A critical security vulnerability has been discovered in the open-source AI assistant OpenClaw that could allow attackers to execute malicious commands on a victim’s system simply by tricking them into clicking a crafted link.
The flaw, tracked as CVE-2026-25253, carries a CVSS severity score of 8.8, indicating a high-risk threat capable of enabling full system compromise.
How the Vulnerability Works
Security researchers found that OpenClaw’s Control UI automatically trusts a parameter called gatewayUrl supplied through a URL query string. When a user visits a malicious link, the system may automatically connect to a remote server and transmit a stored authentication token.
According to project creator Peter Steinberger, this behavior allows attackers to intercept the gateway token used to control the local OpenClaw instance.
Once the token is captured, the attacker can connect to the victim’s AI agent gateway and gain privileged control over the system.
One-Click Attack Chain
The vulnerability enables what researchers describe as a one-click remote code execution (RCE) exploit. The attack occurs in several steps:
- A victim clicks or visits a malicious webpage containing crafted code.
- The page retrieves the OpenClaw authentication token via browser-based scripts.
- The attacker establishes a WebSocket connection with the victim’s AI gateway.
- Using the stolen token, the attacker bypasses authentication and gains administrative privileges.
- The attacker modifies configuration settings and runs arbitrary commands on the host machine.
The flaw exists partly because the OpenClaw server fails to validate the WebSocket origin header, allowing requests from any website to interact with the local gateway service.
Bypassing Safety Controls
The vulnerability also allows attackers to disable security safeguards designed to limit AI agent behavior.
Researcher Mav Levin explained that an attacker could modify settings to bypass approval prompts and force OpenClaw to run commands directly on the host device rather than inside a sandbox container.
This is done by altering configuration parameters such as:
- Disabling command approval checks
- Changing execution settings from containerized environments to host execution
Once these changes are applied, the attacker can run system-level commands on the victim’s computer.
Loopback Protection Does Not Prevent the Attack
Even systems configured to run OpenClaw locally on loopback addresses (localhost) remain vulnerable. Because the attack originates through the victim’s browser, the browser effectively acts as a bridge between the malicious website and the local OpenClaw gateway.
This bypass allows attackers to interact with local services that would normally be inaccessible from the internet.
Patch Released to Fix the Issue
The vulnerability has been fixed in OpenClaw version 2026.1.29, released on January 30, 2026. Users are strongly advised to update immediately to avoid potential exploitation.
Since its launch in late 2025, OpenClaw has grown rapidly in popularity, with its repository on GitHub attracting more than 149,000 stars from developers.

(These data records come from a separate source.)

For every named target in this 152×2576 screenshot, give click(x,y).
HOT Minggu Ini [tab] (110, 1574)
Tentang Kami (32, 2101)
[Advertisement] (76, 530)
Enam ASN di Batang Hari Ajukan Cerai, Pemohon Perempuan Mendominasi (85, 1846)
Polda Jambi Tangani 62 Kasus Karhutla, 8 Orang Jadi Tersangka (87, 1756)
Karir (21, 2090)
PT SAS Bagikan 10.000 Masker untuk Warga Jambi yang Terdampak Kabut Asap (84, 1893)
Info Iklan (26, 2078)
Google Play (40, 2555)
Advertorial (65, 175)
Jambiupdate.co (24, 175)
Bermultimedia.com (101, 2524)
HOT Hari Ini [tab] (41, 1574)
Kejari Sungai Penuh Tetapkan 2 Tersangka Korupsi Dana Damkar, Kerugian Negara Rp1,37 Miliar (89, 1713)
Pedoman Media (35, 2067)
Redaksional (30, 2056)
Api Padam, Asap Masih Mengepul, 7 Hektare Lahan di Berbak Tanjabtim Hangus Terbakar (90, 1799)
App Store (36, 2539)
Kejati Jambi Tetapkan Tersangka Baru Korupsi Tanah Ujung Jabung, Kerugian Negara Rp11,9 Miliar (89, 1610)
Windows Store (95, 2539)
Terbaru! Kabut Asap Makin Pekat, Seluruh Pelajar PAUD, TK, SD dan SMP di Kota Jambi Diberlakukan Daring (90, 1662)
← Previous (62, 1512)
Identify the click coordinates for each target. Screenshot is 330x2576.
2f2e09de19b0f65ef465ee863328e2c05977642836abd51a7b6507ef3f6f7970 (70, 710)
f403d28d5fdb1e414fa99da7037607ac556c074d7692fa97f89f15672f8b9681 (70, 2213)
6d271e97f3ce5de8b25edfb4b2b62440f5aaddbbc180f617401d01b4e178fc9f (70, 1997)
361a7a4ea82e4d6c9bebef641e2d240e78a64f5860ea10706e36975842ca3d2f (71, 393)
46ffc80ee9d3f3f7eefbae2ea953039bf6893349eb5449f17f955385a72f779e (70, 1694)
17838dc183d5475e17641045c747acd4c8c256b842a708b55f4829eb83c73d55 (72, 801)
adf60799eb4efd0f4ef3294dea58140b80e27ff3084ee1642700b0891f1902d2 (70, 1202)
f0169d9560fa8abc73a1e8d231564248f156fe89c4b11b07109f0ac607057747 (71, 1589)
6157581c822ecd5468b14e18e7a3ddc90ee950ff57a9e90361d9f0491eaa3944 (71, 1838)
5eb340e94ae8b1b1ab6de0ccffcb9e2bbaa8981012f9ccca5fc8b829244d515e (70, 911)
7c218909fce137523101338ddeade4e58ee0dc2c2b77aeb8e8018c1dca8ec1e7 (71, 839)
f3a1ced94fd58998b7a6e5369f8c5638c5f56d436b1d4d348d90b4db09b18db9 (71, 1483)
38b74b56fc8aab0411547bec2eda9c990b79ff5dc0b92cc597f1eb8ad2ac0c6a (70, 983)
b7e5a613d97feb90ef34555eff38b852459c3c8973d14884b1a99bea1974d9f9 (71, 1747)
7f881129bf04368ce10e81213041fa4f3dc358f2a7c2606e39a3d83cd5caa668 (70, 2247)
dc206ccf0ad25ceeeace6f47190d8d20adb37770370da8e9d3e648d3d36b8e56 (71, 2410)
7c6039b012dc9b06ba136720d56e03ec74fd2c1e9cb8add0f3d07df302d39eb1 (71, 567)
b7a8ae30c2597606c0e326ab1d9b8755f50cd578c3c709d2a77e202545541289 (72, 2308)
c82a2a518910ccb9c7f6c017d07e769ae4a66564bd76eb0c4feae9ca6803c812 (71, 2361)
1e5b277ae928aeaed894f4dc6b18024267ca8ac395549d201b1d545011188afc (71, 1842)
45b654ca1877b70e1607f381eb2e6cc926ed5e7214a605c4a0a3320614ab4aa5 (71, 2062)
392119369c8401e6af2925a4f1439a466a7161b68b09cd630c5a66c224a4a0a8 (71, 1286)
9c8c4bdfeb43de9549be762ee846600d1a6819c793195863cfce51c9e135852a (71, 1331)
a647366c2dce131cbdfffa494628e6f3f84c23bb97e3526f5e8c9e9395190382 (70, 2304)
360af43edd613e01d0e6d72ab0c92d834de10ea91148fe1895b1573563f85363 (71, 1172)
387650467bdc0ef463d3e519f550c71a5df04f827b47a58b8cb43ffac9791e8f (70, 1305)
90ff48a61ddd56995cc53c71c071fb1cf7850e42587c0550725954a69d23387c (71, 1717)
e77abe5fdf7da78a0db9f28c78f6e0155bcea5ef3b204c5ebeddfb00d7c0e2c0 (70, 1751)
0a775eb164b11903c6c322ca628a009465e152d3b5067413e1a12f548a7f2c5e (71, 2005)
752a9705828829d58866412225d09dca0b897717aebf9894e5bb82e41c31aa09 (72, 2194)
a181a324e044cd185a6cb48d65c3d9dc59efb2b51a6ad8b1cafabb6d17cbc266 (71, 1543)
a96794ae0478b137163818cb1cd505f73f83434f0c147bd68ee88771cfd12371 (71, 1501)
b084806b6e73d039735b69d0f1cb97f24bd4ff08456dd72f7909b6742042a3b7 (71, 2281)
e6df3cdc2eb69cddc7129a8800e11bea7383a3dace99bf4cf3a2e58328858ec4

The platform allows users to run an autonomous AI assistant locally on their own devices, integrating with messaging apps and performing automated tasks.
Security Recommendations
To reduce exposure to the vulnerability, experts recommend that OpenClaw users:
- Upgrade to the latest patched version immediately
- Avoid clicking suspicious links while logged into the Control UI
- Restrict access to the OpenClaw gateway interface
- Monitor system activity for unauthorized configuration changes
As AI agents increasingly gain system-level access to automate tasks, cybersecurity experts warn that securing these platforms is becoming a critical priority for both individuals and organizations.